Reflecting on your career, could you share your recollections of translating your first book? What was that experience like for you?

The first book I translated was a retranslation of The Wizard of Oz by L. Frank Baum. It was almost two decades ago. I had read the book and saw the movie when I was a child. Translating it for a younger Romanian audience meant that I had to pay attention to the language of the present, to update its spirit. I remember that, after translating each chapter, I checked with the version I already had at home, to see if my translation was grammatically correct, but insisted on shaping my own version. Retranslation is a way to learn how to translate, but you need to be very careful and honest and avoid plagiarism. One of the risks of using a previous translation too much is to reproduce some of its mistakes. Using a previous translation is also a way to spot errors if there are any in the older version(s). In general, retranslations are desirable in order to have better and better versions.

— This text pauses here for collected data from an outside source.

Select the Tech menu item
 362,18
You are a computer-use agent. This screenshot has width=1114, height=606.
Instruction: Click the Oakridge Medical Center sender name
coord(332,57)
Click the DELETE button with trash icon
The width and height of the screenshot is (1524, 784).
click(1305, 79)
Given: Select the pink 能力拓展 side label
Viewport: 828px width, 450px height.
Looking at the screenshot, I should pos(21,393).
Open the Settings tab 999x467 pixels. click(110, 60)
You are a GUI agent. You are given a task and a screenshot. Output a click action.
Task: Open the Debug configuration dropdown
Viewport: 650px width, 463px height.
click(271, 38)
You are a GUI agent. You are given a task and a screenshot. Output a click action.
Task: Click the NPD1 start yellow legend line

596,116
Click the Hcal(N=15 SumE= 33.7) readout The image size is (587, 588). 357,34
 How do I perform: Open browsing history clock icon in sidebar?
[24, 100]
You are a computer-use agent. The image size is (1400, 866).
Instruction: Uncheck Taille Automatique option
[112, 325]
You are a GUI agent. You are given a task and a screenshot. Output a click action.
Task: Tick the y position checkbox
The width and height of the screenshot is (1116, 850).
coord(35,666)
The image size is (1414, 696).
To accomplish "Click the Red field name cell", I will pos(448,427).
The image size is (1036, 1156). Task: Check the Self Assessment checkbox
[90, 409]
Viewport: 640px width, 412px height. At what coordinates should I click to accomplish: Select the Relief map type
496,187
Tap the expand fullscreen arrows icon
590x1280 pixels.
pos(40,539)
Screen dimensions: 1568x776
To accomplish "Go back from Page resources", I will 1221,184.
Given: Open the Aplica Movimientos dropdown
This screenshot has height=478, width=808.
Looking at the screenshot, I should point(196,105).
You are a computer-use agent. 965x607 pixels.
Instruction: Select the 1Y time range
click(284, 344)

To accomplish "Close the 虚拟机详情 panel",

Among the various genres, do you have a preference for a specific kind of text to translate? Can you elaborate on why a specific genre is your favourite?

Having translated many books for children and adolescents, I could say I have become fond of them and pay attention to young readers’ language when working on such books. Since I was an avid reader as a child and a teenager, translating books for these ages makes me feel young at heart. Poetry is another genre I really like to translate, including poetry with fixed rhyme schemes. It gives me so much pleasure to be in that realm between the languages and try to pick the right words to reconstruct an image, a certain rhythm with a specific sonority! The reason I like translating poetry is that I am a poet myself, I did a PhD focused on poetry and feel good when I translate work from elsewhere into Romanian.

What challenges do you find particularly formidable in the process of translating books?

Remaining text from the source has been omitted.